**Exercise goal:**
Copy out the records so that each line matches the original.

**Entries supplied:**
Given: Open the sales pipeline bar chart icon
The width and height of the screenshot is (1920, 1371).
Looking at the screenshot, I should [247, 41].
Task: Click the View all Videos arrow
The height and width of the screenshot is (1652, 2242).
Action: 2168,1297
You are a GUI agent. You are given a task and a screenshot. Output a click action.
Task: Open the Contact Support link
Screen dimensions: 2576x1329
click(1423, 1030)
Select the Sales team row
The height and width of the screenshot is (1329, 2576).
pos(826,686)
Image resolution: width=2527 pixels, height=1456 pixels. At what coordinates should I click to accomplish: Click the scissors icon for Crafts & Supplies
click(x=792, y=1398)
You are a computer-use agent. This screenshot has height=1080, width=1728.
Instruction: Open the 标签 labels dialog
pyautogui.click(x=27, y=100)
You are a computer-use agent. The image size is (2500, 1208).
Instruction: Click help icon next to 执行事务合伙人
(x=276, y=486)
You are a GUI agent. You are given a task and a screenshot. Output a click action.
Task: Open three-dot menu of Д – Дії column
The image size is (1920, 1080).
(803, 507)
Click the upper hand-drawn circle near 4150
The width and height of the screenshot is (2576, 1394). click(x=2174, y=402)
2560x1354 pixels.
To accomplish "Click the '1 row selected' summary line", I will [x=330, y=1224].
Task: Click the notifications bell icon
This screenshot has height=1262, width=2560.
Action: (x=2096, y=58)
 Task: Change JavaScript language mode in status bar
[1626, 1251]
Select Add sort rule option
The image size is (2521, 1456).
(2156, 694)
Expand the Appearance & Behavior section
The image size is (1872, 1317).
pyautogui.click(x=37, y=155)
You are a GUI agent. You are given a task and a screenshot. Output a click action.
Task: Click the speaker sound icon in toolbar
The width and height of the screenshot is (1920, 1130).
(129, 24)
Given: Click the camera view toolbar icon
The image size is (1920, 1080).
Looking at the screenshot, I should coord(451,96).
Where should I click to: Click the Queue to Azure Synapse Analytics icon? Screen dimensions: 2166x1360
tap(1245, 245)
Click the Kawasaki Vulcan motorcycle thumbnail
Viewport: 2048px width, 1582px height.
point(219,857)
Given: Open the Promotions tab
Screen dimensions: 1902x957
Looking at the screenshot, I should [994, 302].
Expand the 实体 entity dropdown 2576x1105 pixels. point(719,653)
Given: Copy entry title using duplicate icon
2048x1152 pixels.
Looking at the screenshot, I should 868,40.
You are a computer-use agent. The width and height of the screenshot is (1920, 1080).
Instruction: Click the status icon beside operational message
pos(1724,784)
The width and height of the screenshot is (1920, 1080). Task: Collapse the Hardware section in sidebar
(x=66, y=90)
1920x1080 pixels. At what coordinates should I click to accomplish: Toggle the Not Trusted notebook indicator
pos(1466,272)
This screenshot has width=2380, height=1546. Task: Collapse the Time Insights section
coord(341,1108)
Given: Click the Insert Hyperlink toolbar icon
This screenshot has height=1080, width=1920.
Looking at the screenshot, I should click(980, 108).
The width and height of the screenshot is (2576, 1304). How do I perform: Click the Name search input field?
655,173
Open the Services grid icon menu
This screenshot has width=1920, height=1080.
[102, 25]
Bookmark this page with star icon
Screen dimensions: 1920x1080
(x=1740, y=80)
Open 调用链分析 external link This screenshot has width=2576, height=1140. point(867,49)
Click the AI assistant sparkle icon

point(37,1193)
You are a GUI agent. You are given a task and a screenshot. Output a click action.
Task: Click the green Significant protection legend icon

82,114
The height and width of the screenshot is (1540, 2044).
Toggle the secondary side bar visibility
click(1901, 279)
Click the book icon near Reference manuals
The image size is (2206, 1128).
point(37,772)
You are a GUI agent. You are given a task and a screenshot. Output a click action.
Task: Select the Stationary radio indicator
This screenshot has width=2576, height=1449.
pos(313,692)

**Your response:**
Given: Open the sales pipeline bar chart icon
The width and height of the screenshot is (1920, 1371).
Looking at the screenshot, I should [247, 41].
Task: Click the View all Videos arrow
The height and width of the screenshot is (1652, 2242).
Action: 2168,1297
You are a GUI agent. You are given a task and a screenshot. Output a click action.
Task: Open the Contact Support link
Screen dimensions: 2576x1329
click(1423, 1030)
Select the Sales team row
The height and width of the screenshot is (1329, 2576).
pos(826,686)
Image resolution: width=2527 pixels, height=1456 pixels. At what coordinates should I click to accomplish: Click the scissors icon for Crafts & Supplies
click(x=792, y=1398)
You are a computer-use agent. This screenshot has height=1080, width=1728.
Instruction: Open the 标签 labels dialog
pyautogui.click(x=27, y=100)
You are a computer-use agent. The image size is (2500, 1208).
Instruction: Click help icon next to 执行事务合伙人
(x=276, y=486)
You are a GUI agent. You are given a task and a screenshot. Output a click action.
Task: Open three-dot menu of Д – Дії column
The image size is (1920, 1080).
(803, 507)
Click the upper hand-drawn circle near 4150
The width and height of the screenshot is (2576, 1394). click(x=2174, y=402)
2560x1354 pixels.
To accomplish "Click the '1 row selected' summary line", I will [x=330, y=1224].
Task: Click the notifications bell icon
This screenshot has height=1262, width=2560.
Action: (x=2096, y=58)
 Task: Change JavaScript language mode in status bar
[1626, 1251]
Select Add sort rule option
The image size is (2521, 1456).
(2156, 694)
Expand the Appearance & Behavior section
The image size is (1872, 1317).
pyautogui.click(x=37, y=155)
You are a GUI agent. You are given a task and a screenshot. Output a click action.
Task: Click the speaker sound icon in toolbar
The width and height of the screenshot is (1920, 1130).
(129, 24)
Given: Click the camera view toolbar icon
The image size is (1920, 1080).
Looking at the screenshot, I should coord(451,96).
Where should I click to: Click the Queue to Azure Synapse Analytics icon? Screen dimensions: 2166x1360
tap(1245, 245)
Click the Kawasaki Vulcan motorcycle thumbnail
Viewport: 2048px width, 1582px height.
point(219,857)
Given: Open the Promotions tab
Screen dimensions: 1902x957
Looking at the screenshot, I should [994, 302].
Expand the 实体 entity dropdown 2576x1105 pixels. point(719,653)
Given: Copy entry title using duplicate icon
2048x1152 pixels.
Looking at the screenshot, I should 868,40.
You are a computer-use agent. The width and height of the screenshot is (1920, 1080).
Instruction: Click the status icon beside operational message
pos(1724,784)
The width and height of the screenshot is (1920, 1080). Task: Collapse the Hardware section in sidebar
(x=66, y=90)
1920x1080 pixels. At what coordinates should I click to accomplish: Toggle the Not Trusted notebook indicator
pos(1466,272)
This screenshot has width=2380, height=1546. Task: Collapse the Time Insights section
coord(341,1108)
Given: Click the Insert Hyperlink toolbar icon
This screenshot has height=1080, width=1920.
Looking at the screenshot, I should click(980, 108).
The width and height of the screenshot is (2576, 1304). How do I perform: Click the Name search input field?
655,173
Open the Services grid icon menu
This screenshot has width=1920, height=1080.
[102, 25]
Bookmark this page with star icon
Screen dimensions: 1920x1080
(x=1740, y=80)
Open 调用链分析 external link This screenshot has width=2576, height=1140. point(867,49)
Click the AI assistant sparkle icon

point(37,1193)
You are a GUI agent. You are given a task and a screenshot. Output a click action.
Task: Click the green Significant protection legend icon

82,114
The height and width of the screenshot is (1540, 2044).
Toggle the secondary side bar visibility
click(1901, 279)
Click the book icon near Reference manuals
The image size is (2206, 1128).
point(37,772)
You are a GUI agent. You are given a task and a screenshot. Output a click action.
Task: Select the Stationary radio indicator
This screenshot has width=2576, height=1449.
pos(313,692)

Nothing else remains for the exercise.